* Written instruction:
Turn the items, from the first line through the line containing "Looking at the", into a JSON list of strings with one string for each line and no blank lines. Leave the pictures out of the list.

* Provided material:
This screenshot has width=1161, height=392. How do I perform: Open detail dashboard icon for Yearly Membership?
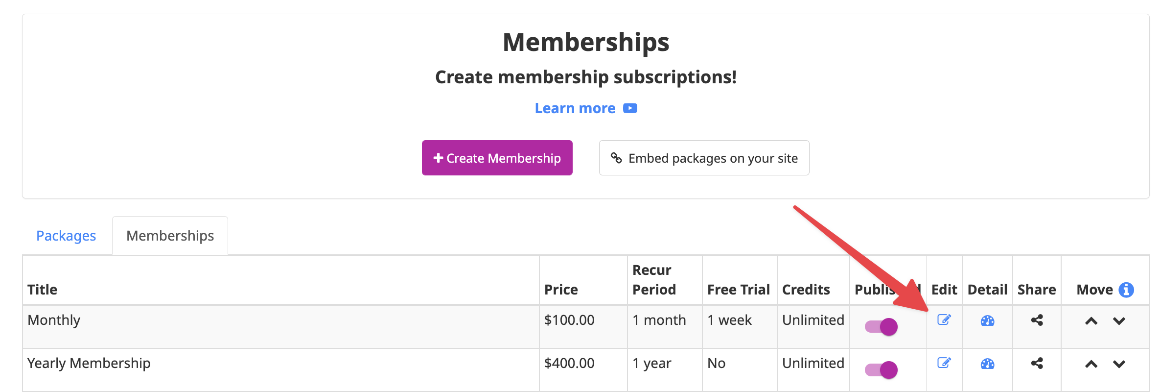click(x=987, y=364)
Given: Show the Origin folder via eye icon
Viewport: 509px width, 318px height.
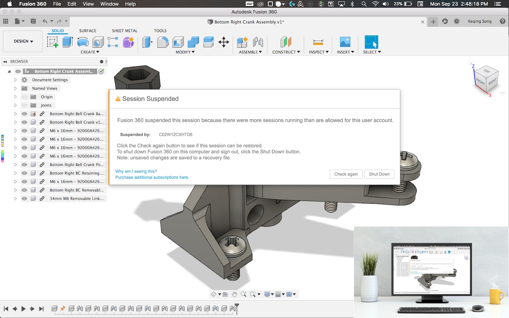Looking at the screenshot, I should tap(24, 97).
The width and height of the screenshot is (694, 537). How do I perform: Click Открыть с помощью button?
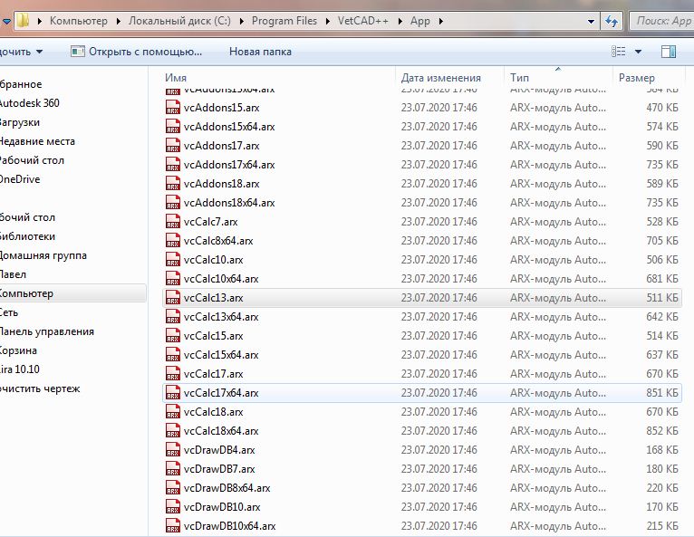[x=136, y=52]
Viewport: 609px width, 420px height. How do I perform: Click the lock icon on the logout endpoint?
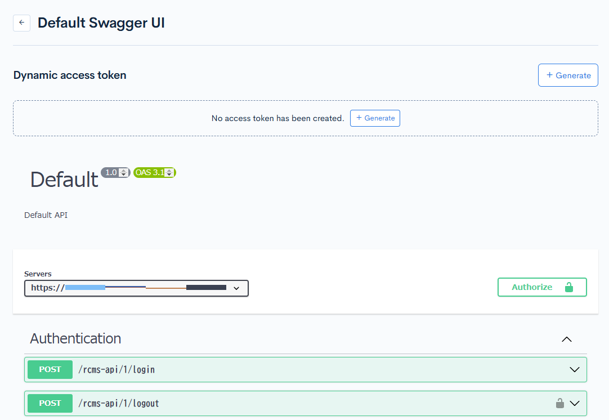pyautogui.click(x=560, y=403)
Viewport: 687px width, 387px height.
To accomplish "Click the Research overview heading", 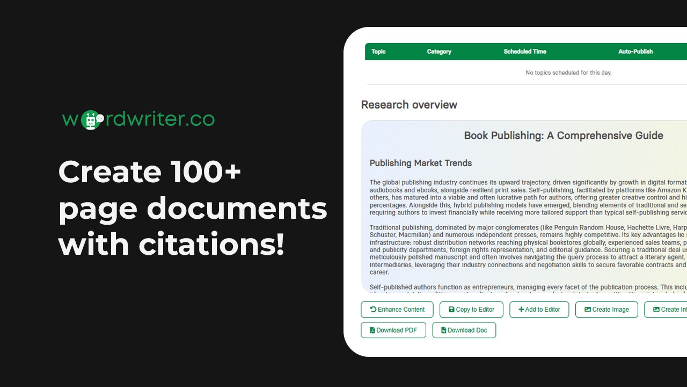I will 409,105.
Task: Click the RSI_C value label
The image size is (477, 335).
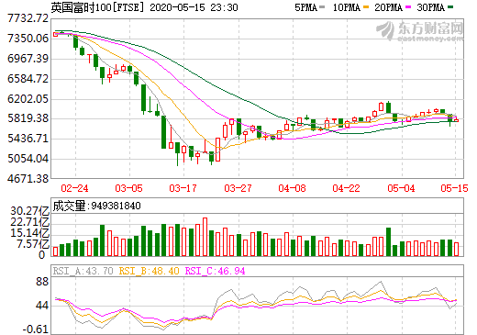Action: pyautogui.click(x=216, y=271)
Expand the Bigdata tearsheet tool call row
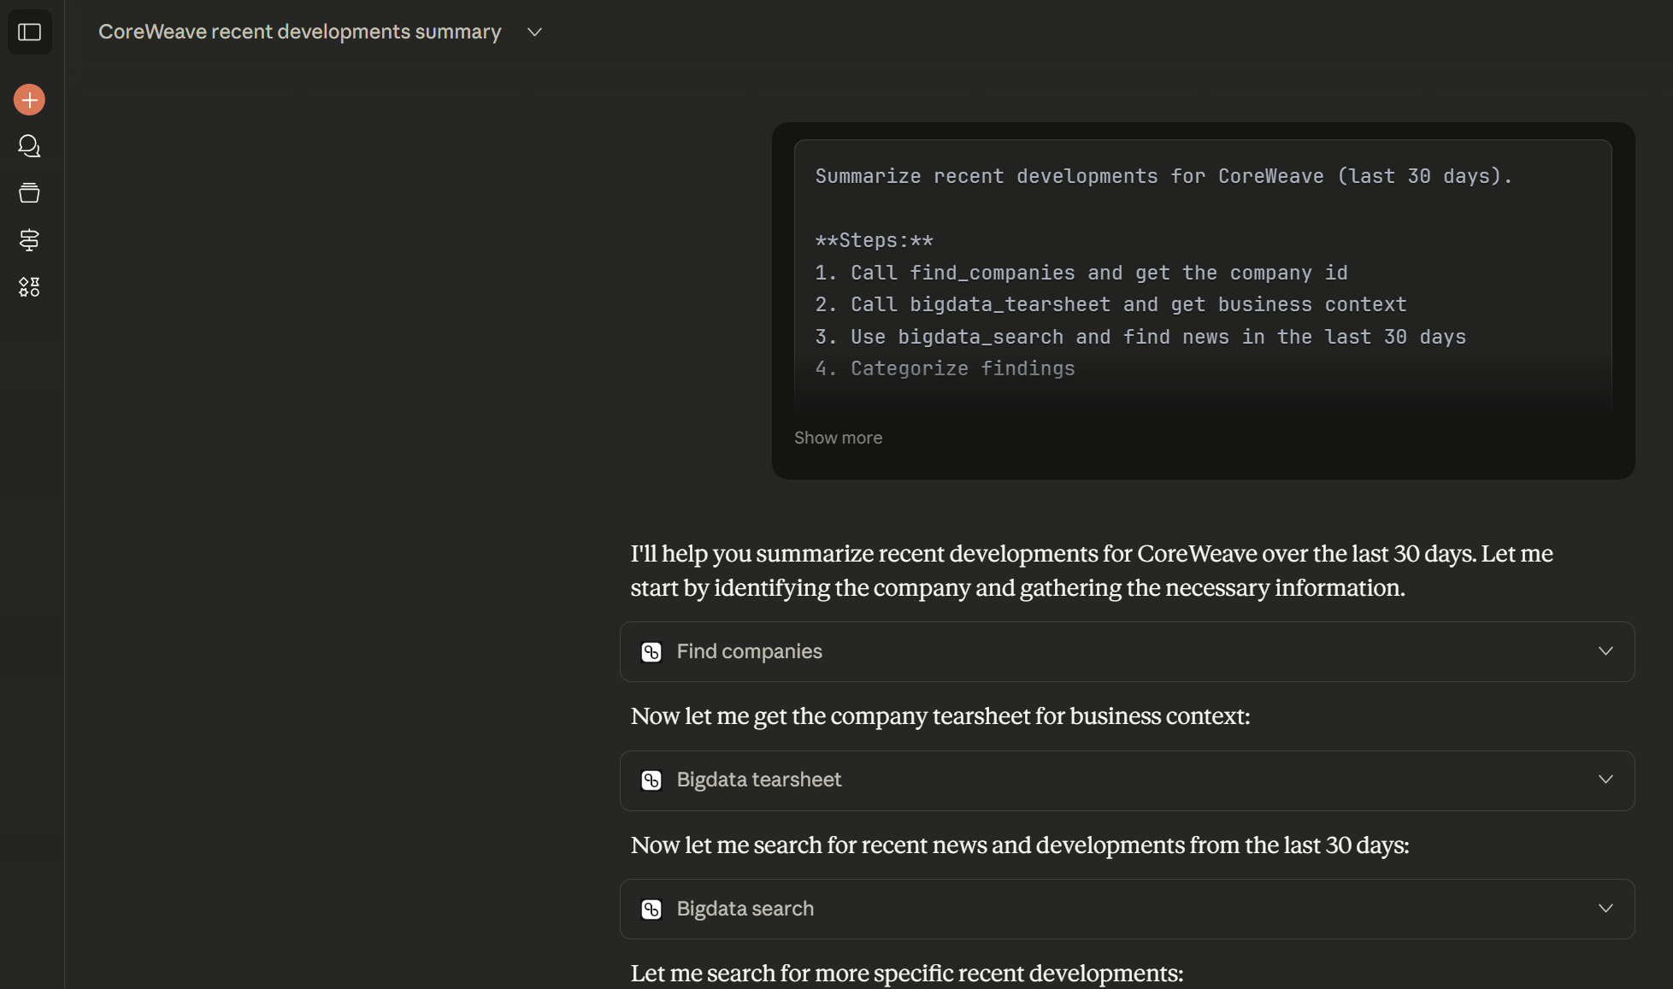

* The output:
[
  "This screenshot has width=1161, height=392. How do I perform: Open detail dashboard icon for Yearly Membership?",
  "click(x=987, y=364)",
  "Given: Show the Origin folder via eye icon",
  "Viewport: 509px width, 318px height.",
  "Looking at the screenshot, I should tap(24, 97)."
]